_Set problem:_ Copy out the rows below word for word, with the pictures left out.

_Information shown:_
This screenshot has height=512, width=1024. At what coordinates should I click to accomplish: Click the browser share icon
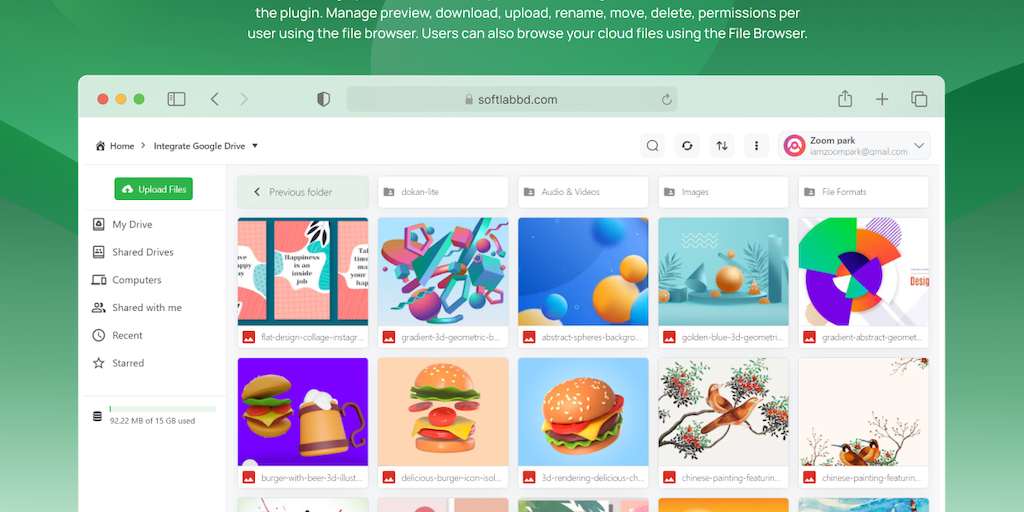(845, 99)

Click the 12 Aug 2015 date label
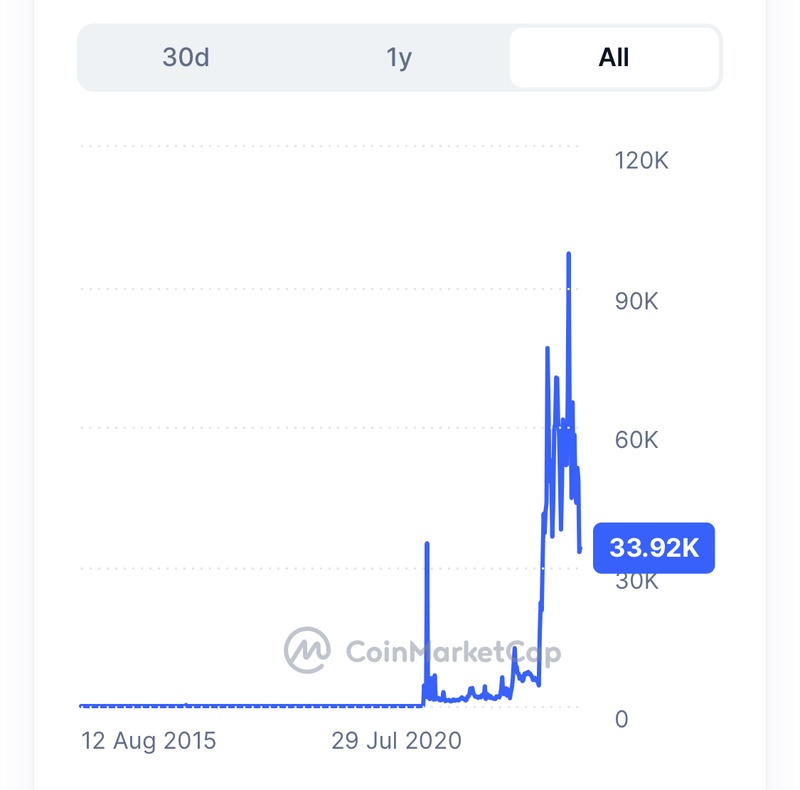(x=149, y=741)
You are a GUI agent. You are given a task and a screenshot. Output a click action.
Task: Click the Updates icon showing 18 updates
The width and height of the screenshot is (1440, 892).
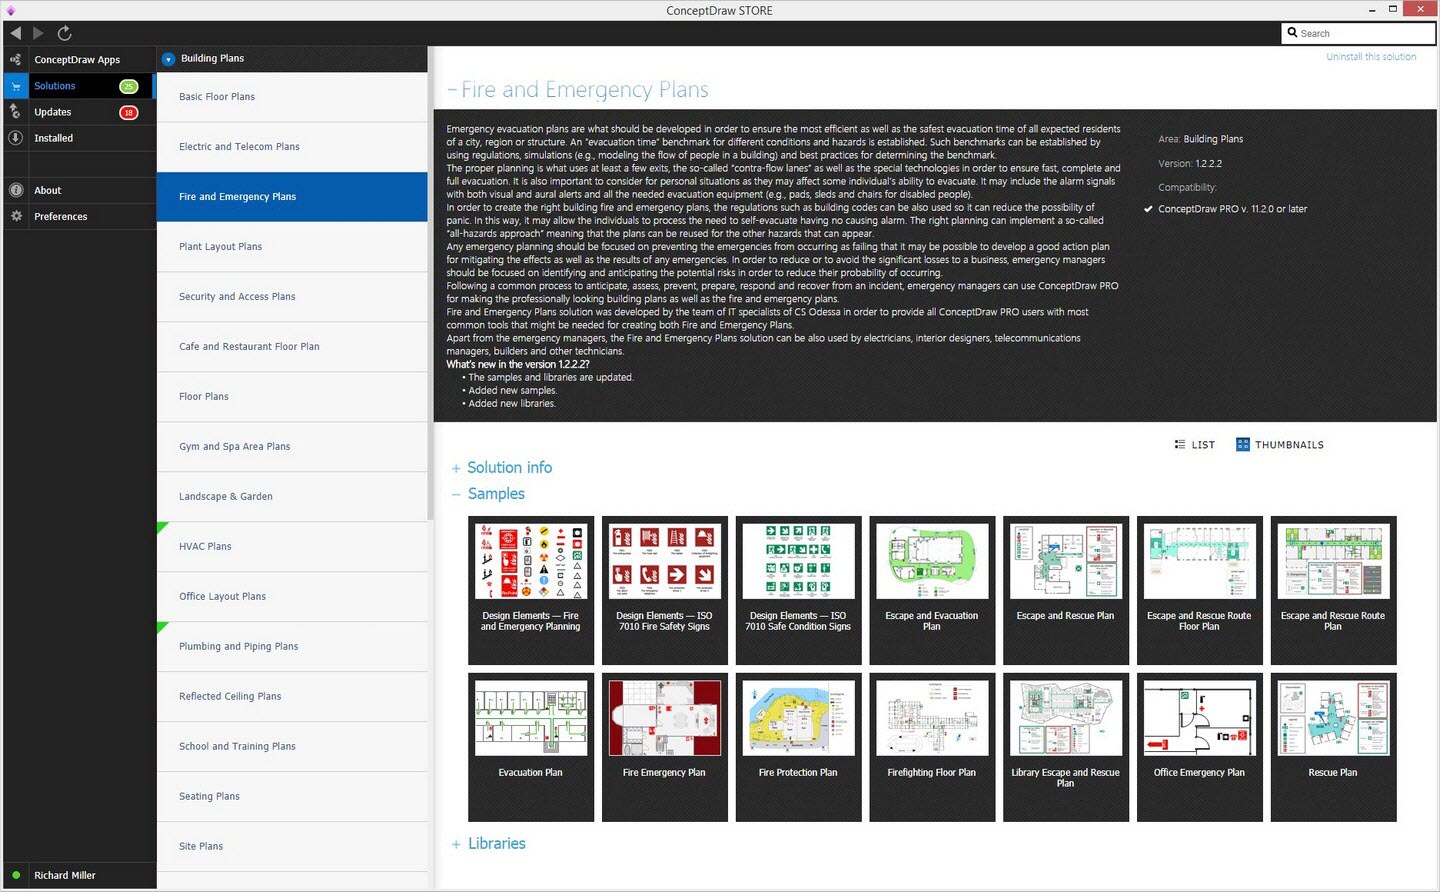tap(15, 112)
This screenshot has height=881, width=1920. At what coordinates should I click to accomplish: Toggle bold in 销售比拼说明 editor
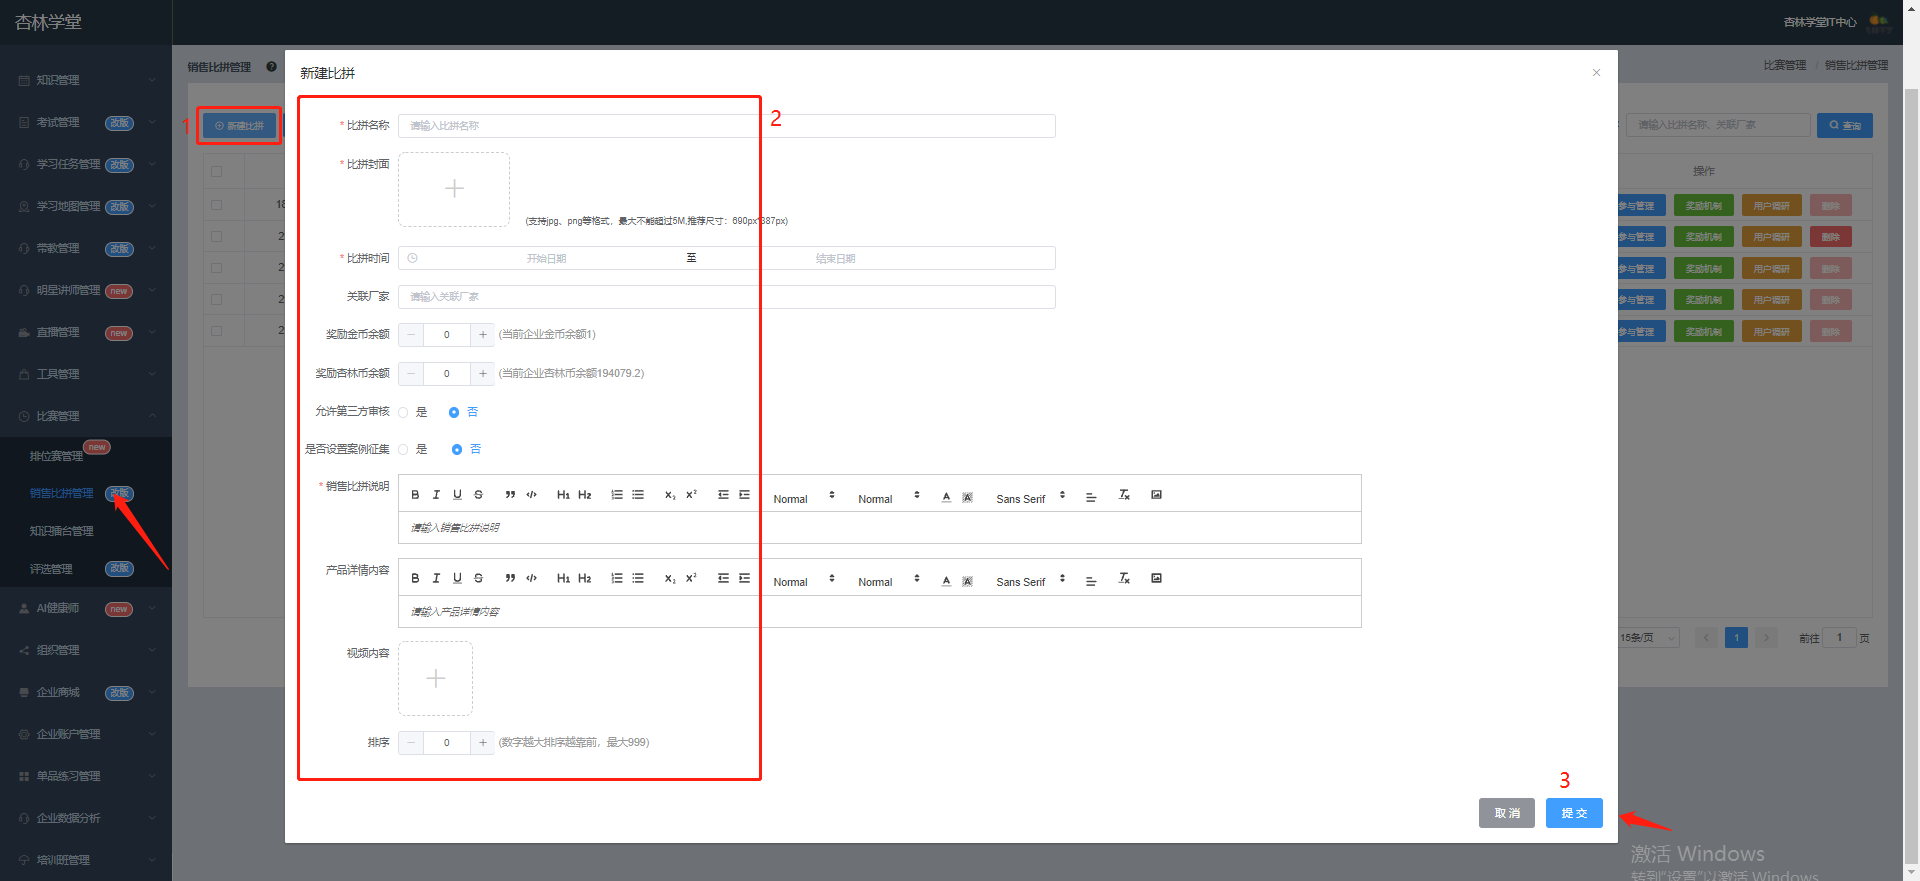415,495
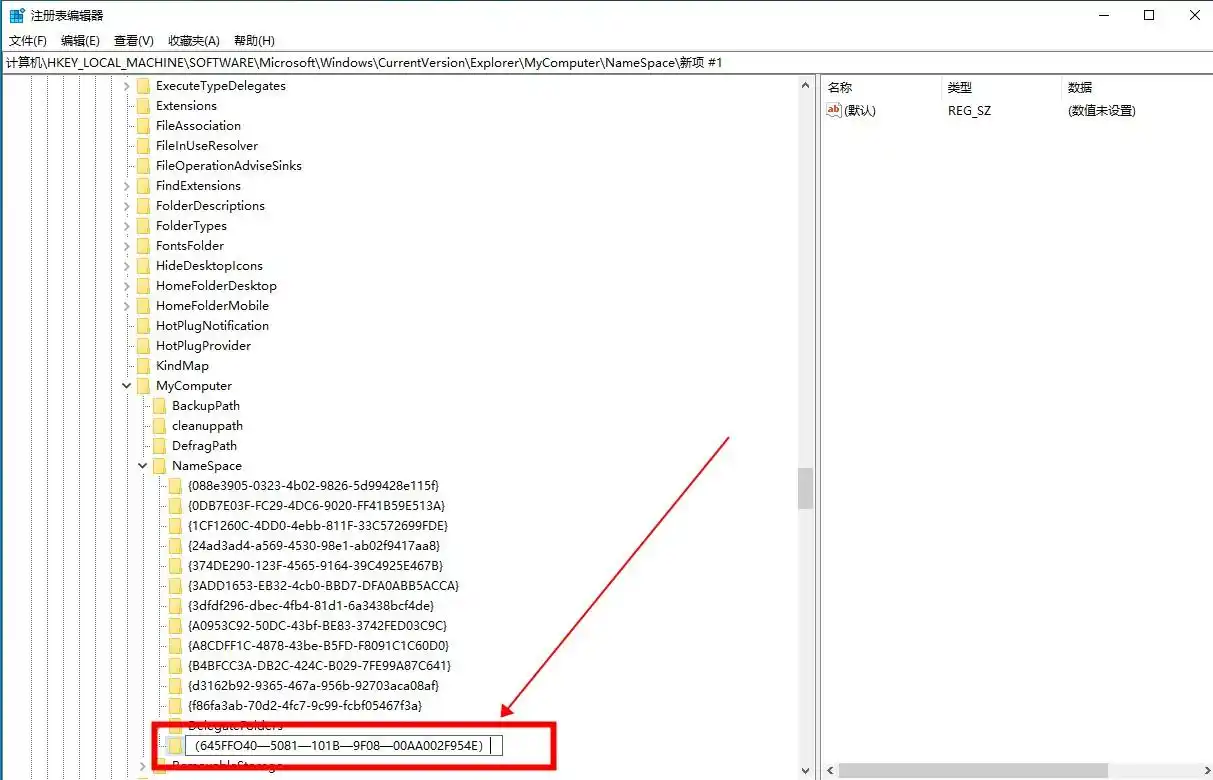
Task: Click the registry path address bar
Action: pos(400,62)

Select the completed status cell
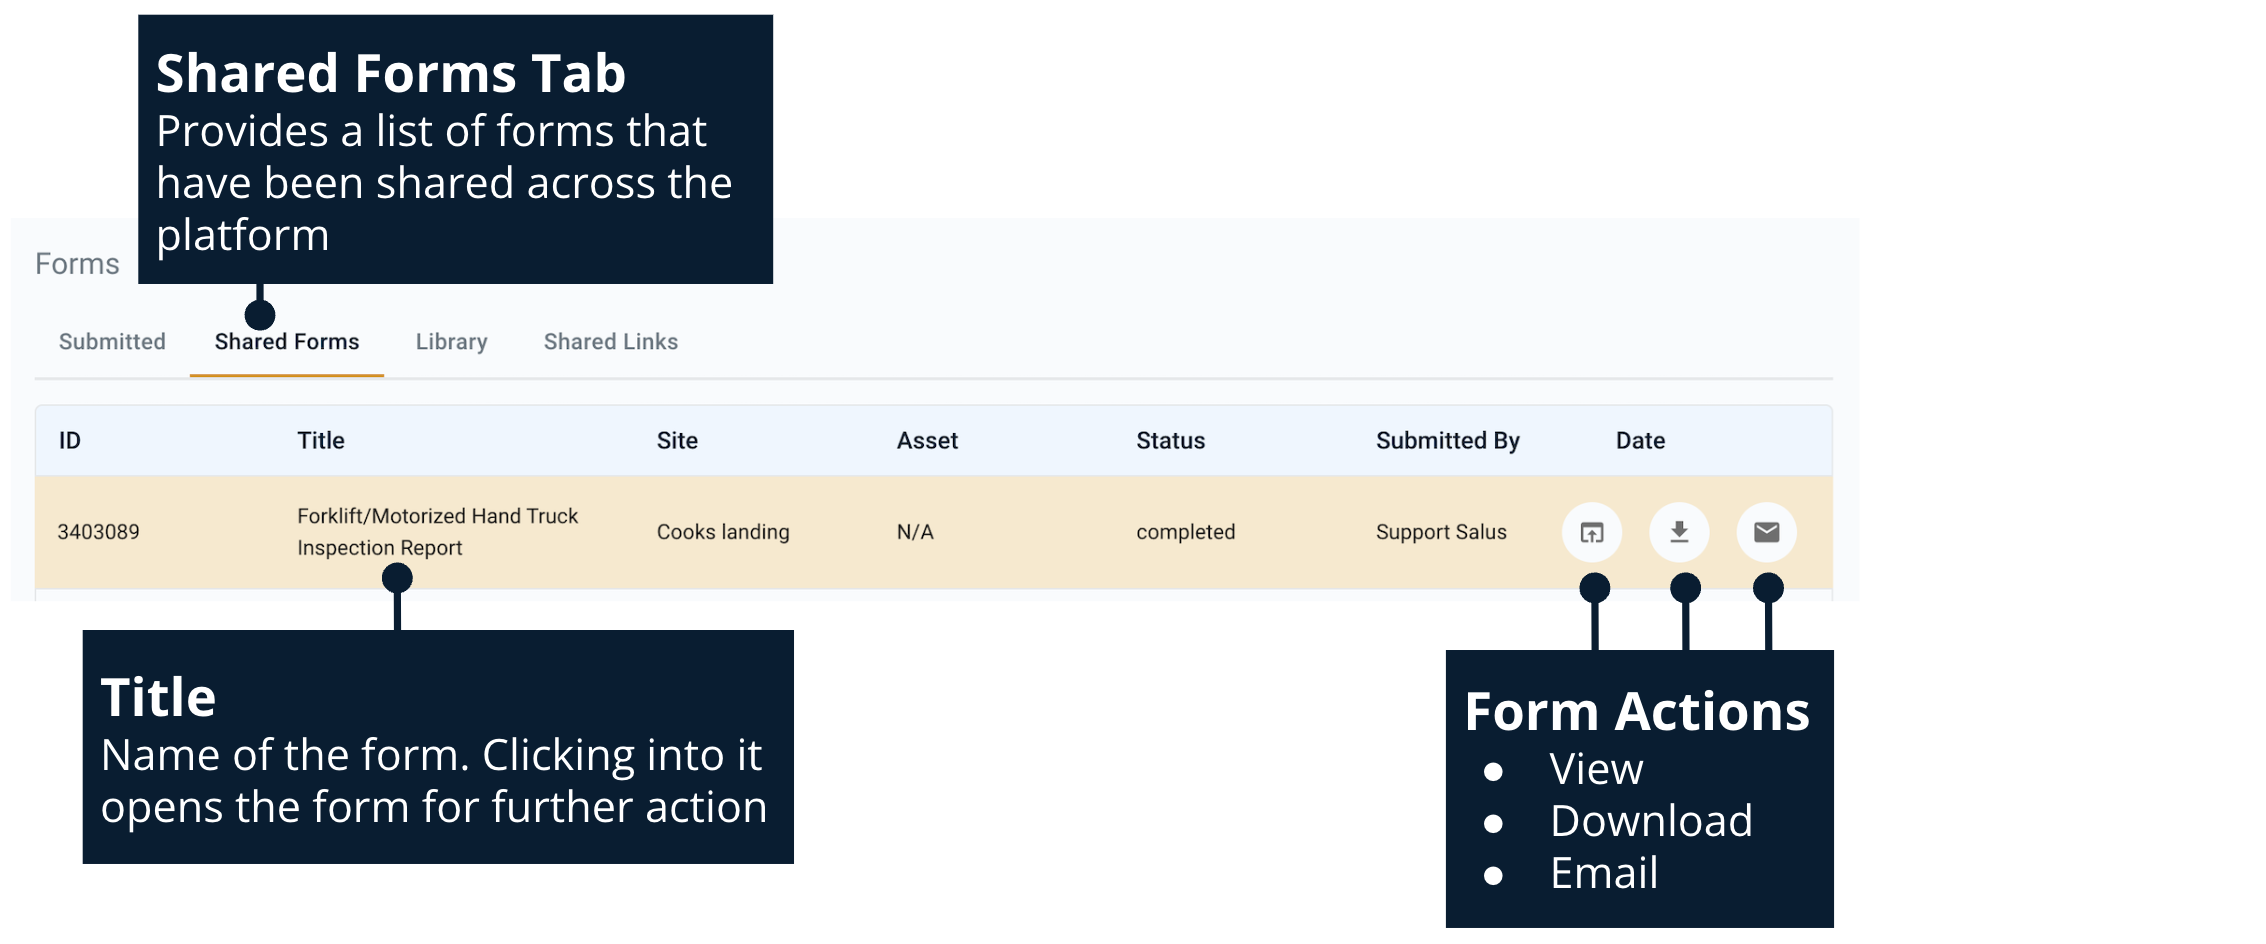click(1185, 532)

_Solution for this task:_
This screenshot has height=512, width=1024. At what coordinates should I click to accomplish: Click the browser share icon
(845, 99)

Click the 12 Aug 2015 date label
(x=149, y=741)
You are a GUI agent. You are given a task and a screenshot. Output a click action.
Task: Click the Updates icon showing 18 updates
The width and height of the screenshot is (1440, 892).
tap(15, 112)
This screenshot has height=881, width=1920. At what coordinates should I click to accomplish: Toggle bold in 销售比拼说明 editor
415,495
Task: Click the registry path address bar
Action: pos(400,62)

Select the completed status cell
click(1185, 532)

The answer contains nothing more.